- **Your task**: Rescale the records from the start up to and including the line that contains "Training (90, 77)". Reproduce each of those lines in full, multiplying only the answer coordinates by 2 and rounding to whole numbers with halves rounded up, and leave every other word and number as it stands.

- **Records to use**:
++++

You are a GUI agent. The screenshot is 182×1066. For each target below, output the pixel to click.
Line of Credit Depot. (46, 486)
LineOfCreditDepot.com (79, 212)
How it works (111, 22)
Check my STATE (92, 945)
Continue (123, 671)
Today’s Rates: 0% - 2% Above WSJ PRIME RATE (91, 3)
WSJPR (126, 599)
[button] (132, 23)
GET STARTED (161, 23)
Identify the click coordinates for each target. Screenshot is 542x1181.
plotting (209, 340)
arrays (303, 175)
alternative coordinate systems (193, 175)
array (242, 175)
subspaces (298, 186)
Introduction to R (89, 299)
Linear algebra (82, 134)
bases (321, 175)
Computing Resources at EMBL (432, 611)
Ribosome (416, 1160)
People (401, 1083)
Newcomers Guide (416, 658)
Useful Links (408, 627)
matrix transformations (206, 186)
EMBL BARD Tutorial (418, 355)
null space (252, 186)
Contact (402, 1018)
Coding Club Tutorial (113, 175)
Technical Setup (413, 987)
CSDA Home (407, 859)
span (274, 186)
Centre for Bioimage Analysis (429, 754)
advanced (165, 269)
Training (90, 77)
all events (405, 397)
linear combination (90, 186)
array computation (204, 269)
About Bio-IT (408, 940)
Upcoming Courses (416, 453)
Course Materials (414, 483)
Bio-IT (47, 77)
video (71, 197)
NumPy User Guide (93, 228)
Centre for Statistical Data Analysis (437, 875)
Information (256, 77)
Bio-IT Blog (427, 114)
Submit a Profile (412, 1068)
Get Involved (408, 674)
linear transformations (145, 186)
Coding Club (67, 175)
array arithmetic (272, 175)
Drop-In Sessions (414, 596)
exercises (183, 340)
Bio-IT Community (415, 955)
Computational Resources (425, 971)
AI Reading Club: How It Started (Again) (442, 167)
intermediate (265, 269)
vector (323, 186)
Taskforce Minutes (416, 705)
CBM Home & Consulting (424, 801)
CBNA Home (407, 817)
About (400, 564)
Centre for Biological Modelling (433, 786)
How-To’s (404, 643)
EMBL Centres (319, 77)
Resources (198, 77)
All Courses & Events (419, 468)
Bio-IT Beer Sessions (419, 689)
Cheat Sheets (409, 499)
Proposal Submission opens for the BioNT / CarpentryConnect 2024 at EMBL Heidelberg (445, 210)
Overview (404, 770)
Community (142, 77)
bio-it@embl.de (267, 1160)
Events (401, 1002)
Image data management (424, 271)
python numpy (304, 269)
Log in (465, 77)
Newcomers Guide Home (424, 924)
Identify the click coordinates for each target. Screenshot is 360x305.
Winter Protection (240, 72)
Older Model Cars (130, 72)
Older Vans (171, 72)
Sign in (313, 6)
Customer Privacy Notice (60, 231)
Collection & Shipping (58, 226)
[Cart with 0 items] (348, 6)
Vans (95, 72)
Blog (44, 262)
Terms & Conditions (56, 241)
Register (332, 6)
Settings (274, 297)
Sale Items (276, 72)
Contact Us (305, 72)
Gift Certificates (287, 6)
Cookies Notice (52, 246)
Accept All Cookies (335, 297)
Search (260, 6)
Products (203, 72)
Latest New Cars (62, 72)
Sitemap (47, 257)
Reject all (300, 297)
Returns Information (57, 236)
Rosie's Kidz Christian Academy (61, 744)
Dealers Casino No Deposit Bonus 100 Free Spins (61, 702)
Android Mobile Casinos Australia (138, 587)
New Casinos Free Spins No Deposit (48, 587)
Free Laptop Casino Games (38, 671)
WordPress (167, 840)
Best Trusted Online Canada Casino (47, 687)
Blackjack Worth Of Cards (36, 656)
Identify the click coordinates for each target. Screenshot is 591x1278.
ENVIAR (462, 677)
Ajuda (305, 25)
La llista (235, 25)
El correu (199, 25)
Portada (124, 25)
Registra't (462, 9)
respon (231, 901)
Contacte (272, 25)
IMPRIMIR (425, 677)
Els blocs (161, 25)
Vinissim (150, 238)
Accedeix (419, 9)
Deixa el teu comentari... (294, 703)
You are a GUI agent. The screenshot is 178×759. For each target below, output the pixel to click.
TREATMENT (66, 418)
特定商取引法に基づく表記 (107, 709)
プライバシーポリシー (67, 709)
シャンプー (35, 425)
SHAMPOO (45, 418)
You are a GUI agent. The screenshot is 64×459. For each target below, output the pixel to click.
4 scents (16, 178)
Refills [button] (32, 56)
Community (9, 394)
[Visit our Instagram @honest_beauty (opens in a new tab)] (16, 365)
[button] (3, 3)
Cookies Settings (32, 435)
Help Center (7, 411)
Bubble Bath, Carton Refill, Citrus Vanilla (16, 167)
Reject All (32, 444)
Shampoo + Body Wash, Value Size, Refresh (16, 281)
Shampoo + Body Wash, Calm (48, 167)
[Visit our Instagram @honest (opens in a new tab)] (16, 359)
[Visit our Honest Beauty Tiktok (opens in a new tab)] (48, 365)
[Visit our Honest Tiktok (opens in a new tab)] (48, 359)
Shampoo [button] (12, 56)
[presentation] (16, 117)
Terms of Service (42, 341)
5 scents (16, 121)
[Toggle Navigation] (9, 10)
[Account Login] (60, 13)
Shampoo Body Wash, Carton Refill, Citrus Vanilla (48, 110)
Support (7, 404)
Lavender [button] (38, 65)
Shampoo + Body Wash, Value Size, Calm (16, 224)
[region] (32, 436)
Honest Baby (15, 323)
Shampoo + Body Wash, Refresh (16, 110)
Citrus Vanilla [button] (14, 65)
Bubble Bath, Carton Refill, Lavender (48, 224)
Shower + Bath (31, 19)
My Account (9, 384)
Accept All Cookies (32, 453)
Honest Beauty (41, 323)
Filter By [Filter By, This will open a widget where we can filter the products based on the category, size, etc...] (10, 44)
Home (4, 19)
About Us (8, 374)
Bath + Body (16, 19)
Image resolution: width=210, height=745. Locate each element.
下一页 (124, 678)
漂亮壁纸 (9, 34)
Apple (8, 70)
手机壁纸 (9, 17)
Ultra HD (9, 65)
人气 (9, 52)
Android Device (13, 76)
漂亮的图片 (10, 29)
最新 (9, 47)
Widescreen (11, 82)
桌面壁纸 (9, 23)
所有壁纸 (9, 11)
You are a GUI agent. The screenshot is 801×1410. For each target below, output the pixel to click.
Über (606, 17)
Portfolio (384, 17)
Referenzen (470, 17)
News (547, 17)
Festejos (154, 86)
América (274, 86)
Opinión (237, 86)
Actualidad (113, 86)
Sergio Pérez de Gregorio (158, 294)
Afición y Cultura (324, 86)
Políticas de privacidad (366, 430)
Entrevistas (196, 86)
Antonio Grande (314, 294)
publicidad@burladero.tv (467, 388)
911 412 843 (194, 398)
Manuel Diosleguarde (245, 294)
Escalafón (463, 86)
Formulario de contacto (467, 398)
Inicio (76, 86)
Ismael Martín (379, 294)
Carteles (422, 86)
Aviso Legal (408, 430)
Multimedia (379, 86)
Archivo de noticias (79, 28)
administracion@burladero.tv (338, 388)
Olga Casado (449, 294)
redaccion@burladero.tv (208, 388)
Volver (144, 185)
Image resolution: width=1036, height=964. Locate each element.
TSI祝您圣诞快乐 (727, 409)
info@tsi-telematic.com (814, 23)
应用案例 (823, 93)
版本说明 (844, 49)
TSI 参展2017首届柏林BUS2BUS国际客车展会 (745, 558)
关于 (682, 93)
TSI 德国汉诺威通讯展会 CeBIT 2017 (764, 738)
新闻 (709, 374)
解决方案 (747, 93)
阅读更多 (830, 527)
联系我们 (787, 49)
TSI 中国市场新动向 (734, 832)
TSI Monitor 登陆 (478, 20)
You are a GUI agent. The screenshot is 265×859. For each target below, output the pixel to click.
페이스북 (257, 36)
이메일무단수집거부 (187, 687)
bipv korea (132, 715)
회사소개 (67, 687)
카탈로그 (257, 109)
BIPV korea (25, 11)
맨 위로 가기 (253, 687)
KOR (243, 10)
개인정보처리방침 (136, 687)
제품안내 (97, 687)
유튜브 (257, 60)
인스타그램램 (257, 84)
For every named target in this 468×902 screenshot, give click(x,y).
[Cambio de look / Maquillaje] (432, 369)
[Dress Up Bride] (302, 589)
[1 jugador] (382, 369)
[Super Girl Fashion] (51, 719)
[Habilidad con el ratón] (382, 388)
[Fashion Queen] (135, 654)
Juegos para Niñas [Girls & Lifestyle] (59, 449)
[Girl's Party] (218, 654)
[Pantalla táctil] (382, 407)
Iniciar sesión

++++

- **Task response**:
You are a GUI agent. The screenshot is 182×1066. For each target below, output the pixel to click.
Line of Credit Depot. (92, 972)
LineOfCreditDepot.com (158, 424)
How it works (222, 44)
Check my STATE (184, 1890)
Continue (246, 1342)
Today’s Rates: 0% - 2% Above WSJ PRIME RATE (182, 6)
WSJPR (252, 1198)
[button] (264, 46)
GET STARTED (322, 46)
Identify the click coordinates for each target. Screenshot is 542x1181.
plotting (418, 680)
arrays (606, 350)
alternative coordinate systems (386, 350)
array (484, 350)
subspaces (596, 372)
Introduction to R (178, 598)
Linear algebra (164, 268)
bases (642, 350)
Computing Resources at EMBL (864, 1222)
Ribosome (832, 2320)
People (802, 2166)
Newcomers Guide (832, 1316)
Useful Links (816, 1254)
matrix transformations (412, 372)
EMBL BARD Tutorial (836, 710)
null space (504, 372)
Contact (804, 2036)
Coding Club Tutorial (226, 350)
Technical Setup (826, 1974)
CSDA Home (814, 1718)
span (548, 372)
Centre for Bioimage Analysis (858, 1508)
advanced (330, 538)
Training (180, 154)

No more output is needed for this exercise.